The model used an adam optimizer, so the learning rate was not tuned manually (model.py line 32).
Training data was chosen to keep the vehicle driving on the road. I used a combination of center lane driving for roughly for laps in combination with recoveries from the left and the right side. For details about how I created the training data, see the next section.
The overall strategy for deriving a model architecture was to look at existing architectures for this task. Specifically, I investigated the Comma.ai model and the model proposed by researchers from NVIDIA.
I found that the NVIDIA architecture worked rather well. I started varying the activation functions and found that elu layers worked better than linear or relu activations.
In order to gauge how well the model was working, I split my image and steering angle data into a training and validation set and in addition, I augmented the training set as described above. Since the augmentation of the data is to some extend random, the training data is slightly different in each training epoch, which prevents overfitting. Using the ModelCheckpoint (line 52 model.py ) I made sure to only save the model if performance measured on the validation set improved.
The final step was to run the simulator to see how well the car was driving around track one. I first tried this only with the training data provided by Udacity. This, however, did not yield satisfactory results. After generating additional own training data, the results were satisfactory.
The final model architecture (model.py lines 11-30) is already shown above and not repeated here.
To capture good driving behavior, I first recorded roughly four laps on track one using center lane driving. Here is an example image of center lane driving:
I then recorded the vehicle recovering from the left side and right sides of the road back to center so that the vehicle would learn to reclaim a centered position on the road after getting close to the sides of the road. The following images show a recovery from the right.

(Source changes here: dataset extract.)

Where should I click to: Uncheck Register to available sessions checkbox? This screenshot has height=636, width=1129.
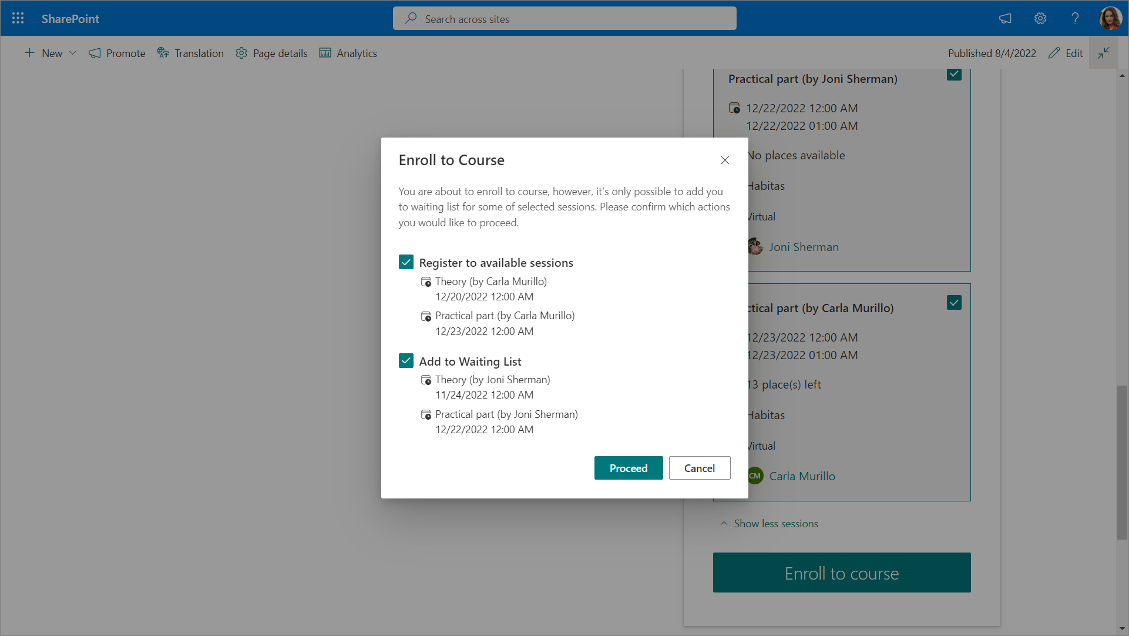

To augment the data sat, I also flipped images and angles thinking that this would improve performance in right turns, since most of the curves on track one go to the left. In addition, I made use of the images from the left and right camera. Here, I adjusted the steering angle by 5 degrees to adjust for the off-center viewpoint. In total I have collected ca. 80.000 images without augmentation.

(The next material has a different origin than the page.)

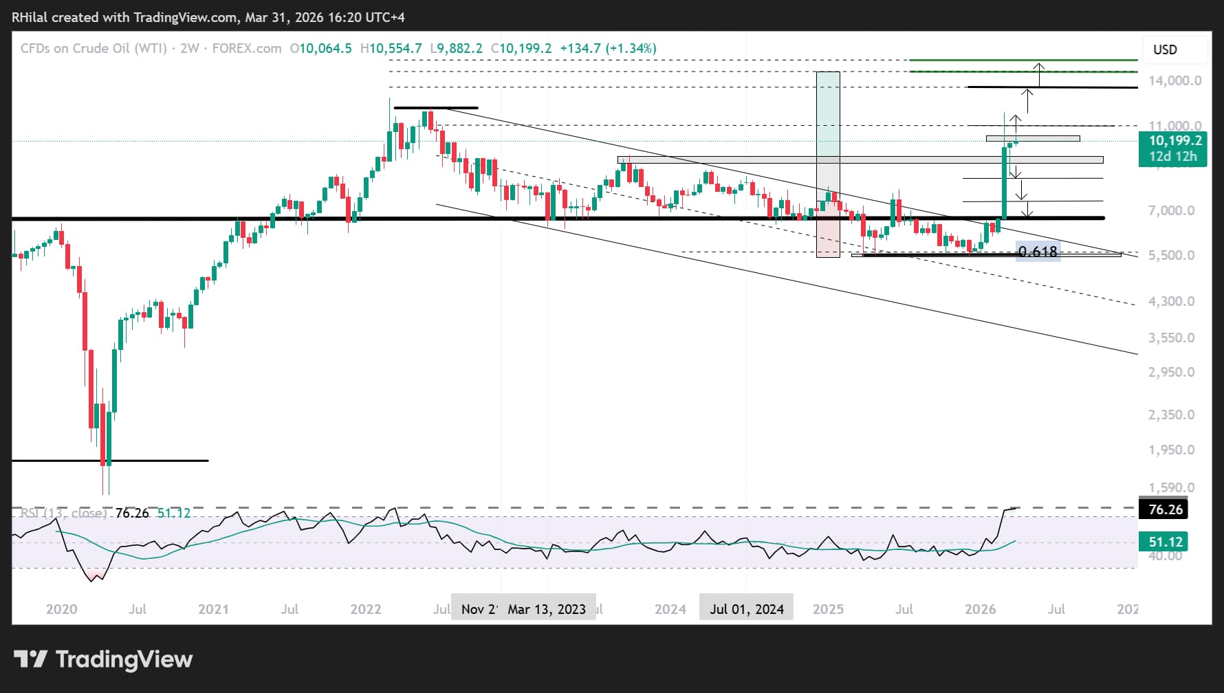Select the RSI value tag 76.26
1224x693 pixels.
1166,509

Since the dataset contained a lot of images with very small steering angle I randomly removed images with steering angle below 0.01 from the training set (ImageProcessor.py line 48)
I used this training data for training the model. The validation set helped determine if the model was over or under fitting. I stopped the training after 50 Epochs because the validation loss did non longer significantly improve. Moreover, the adam optimizer had reduced the learning rate close to 1e-7 which I considered to be the minimum below which significant improvement could not be expected. Also the autonomous driving performance of the car on track one was very good at this point. A limitation of the current model is that the car does not perform as well on the second track, where the car occasionally hits the sidewalls.